A new Perth-based biotechnology company has been launched with a $20 million commitment from the Medical Research Commercialisation Fund’s Biomedical Translation Fund (MRCF BTF).
Respirion Pharmaceuticals has been launched to develop a novel antibiotic therapy for the treatment of Cystic Fibrosis (CF).
The therapy combines an inhaled version of an approved drug that is normally used to capture and dispose of excess metals in the bloodstream with tobramycin in a novel formulation and device.
The Biomedical Translation Fund was created by the federal government in 2016 to support the commercialisation of biomedical discoveries. It combines $250 million in government funding, matched with privately secured capital, with independent investment firms managing the funds. Brandon Capital Partners was appointed to manage the $230 million MRCF BTF.
It has committed up to $20 million in collaboration with the Telethon Kids Institute, where the potential new CF treatment was developed, for the creation of Perth-based Respirion.
According to MRCF, an initial trial using the technology saw an average 16 per cent improvement in lung function compared to 5 per cent using tobramycin alone, with patients on the combination also experiencing a 400 times greater reduction in bacterial load.
The US-based Cystic Fibrosis Foundation has committed up to US$3 million in funding to the development program.
Clinical studies will be conducted in coordination with the CF Foundation Therapeutics Development Network.
“Cystic Fibrosis is a debilitating, genetic disease where persisting lung infections and progressive lung damage severely limit the quality and length of life of those with it,” says Dr Kath Giles, Respirion director and consultant with Brandon Capital Partners. “Early signals from the initial patient study, and the broader scientific support for new antibacterial options, make this one of the most exciting therapies under development in this area.”
Persistent antibiotic-resistant infections and declining lung function remain a significant problem for CF patients.
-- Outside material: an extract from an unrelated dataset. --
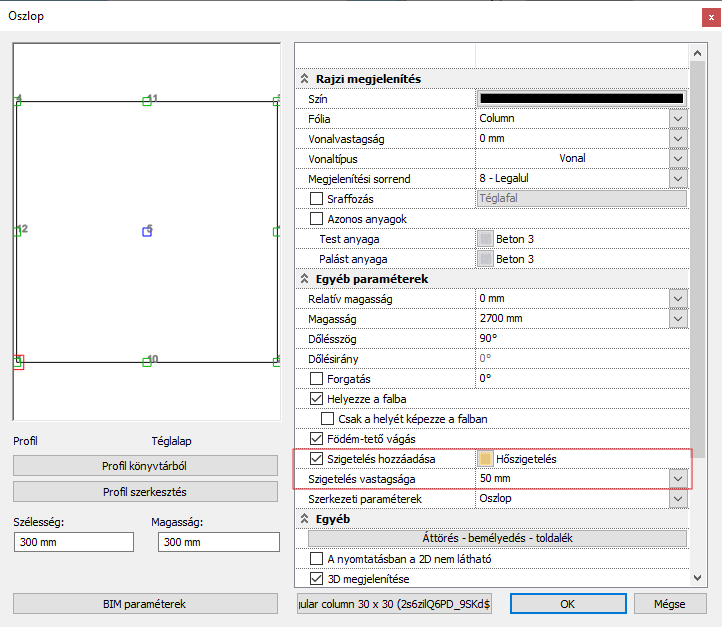Enable the Sraffozás checkbox

coord(317,199)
“Persistent lung infections and the inevitable decline in lung function remain urgent unmet needs in Cystic Fibrosis,” said Respirion founder and director, Dr Barry Clements. “My daily experience in treating Cystic Fibrosis patients for over thirty years at Perth Children’s Hospital, led me to the realisation that if we are to improve the reduction in bacterial load, and ultimately the fatal lung damage that occurs as a result of these infections, new approaches are imperative.
“We’re excited to be working with the MRCF, whose investment will help us make that critical step from research to the eventual clinical use of a potential treatment.”